▸ **Action item**: This exercise asks for every line of the material that includes the word "will".

### Records for this task ###

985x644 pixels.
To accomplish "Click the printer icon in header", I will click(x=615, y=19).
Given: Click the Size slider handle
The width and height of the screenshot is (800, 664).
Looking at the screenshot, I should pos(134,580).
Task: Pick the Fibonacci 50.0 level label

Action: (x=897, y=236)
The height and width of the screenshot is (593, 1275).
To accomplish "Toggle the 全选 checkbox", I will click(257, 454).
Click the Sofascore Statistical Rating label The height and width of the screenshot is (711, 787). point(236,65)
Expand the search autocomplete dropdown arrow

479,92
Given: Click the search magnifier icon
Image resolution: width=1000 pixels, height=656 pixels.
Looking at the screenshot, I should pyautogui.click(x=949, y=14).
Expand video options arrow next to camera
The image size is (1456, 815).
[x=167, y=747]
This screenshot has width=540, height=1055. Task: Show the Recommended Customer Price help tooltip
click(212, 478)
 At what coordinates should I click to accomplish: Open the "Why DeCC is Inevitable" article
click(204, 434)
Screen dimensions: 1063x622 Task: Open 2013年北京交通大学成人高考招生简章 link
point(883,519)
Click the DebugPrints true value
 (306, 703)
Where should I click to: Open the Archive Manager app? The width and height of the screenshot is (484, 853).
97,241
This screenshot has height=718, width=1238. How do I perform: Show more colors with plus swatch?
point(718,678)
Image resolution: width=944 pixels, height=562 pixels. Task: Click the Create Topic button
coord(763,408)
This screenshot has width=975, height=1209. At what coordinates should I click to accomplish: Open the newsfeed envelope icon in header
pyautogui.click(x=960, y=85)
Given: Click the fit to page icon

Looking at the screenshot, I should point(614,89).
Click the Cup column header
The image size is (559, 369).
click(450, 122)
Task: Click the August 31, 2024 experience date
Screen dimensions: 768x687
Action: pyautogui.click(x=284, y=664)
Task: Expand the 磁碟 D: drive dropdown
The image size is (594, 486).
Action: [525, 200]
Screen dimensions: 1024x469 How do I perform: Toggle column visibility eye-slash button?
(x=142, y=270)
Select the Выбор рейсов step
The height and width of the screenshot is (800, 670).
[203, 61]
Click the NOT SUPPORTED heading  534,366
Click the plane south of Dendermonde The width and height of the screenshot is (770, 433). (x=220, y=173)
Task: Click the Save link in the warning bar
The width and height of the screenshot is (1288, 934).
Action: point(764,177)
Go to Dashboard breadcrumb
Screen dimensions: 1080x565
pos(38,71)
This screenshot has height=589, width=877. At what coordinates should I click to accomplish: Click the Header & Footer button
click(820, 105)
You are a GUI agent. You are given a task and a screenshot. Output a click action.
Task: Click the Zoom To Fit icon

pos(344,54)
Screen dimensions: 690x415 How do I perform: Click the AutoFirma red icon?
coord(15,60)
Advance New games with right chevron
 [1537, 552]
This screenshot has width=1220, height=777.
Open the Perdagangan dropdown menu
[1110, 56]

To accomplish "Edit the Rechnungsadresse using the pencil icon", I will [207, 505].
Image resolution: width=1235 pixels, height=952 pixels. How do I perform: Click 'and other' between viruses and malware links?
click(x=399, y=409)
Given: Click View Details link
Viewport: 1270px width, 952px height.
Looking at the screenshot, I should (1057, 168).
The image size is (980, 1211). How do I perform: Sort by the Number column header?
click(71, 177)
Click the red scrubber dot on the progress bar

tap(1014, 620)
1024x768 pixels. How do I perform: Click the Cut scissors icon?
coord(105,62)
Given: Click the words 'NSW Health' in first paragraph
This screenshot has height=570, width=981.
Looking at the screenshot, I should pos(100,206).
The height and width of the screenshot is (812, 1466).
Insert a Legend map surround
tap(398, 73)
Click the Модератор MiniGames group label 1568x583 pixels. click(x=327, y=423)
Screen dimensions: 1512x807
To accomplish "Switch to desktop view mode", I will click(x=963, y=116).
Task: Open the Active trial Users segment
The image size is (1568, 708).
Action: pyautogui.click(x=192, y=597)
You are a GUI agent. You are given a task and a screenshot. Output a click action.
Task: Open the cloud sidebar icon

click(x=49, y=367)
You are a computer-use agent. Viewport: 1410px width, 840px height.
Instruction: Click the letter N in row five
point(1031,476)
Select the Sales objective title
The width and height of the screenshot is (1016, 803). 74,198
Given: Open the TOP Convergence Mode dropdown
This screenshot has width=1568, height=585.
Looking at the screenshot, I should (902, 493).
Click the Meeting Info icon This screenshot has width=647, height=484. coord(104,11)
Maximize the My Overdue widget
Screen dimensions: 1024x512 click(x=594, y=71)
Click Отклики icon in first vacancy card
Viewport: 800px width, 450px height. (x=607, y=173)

###

▸ **Solution to this problem**:
To accomplish "Click the printer icon in header", I will click(x=615, y=19).
To accomplish "Toggle the 全选 checkbox", I will click(257, 454).
To accomplish "Edit the Rechnungsadresse using the pencil icon", I will [207, 505].
To accomplish "Switch to desktop view mode", I will click(x=963, y=116).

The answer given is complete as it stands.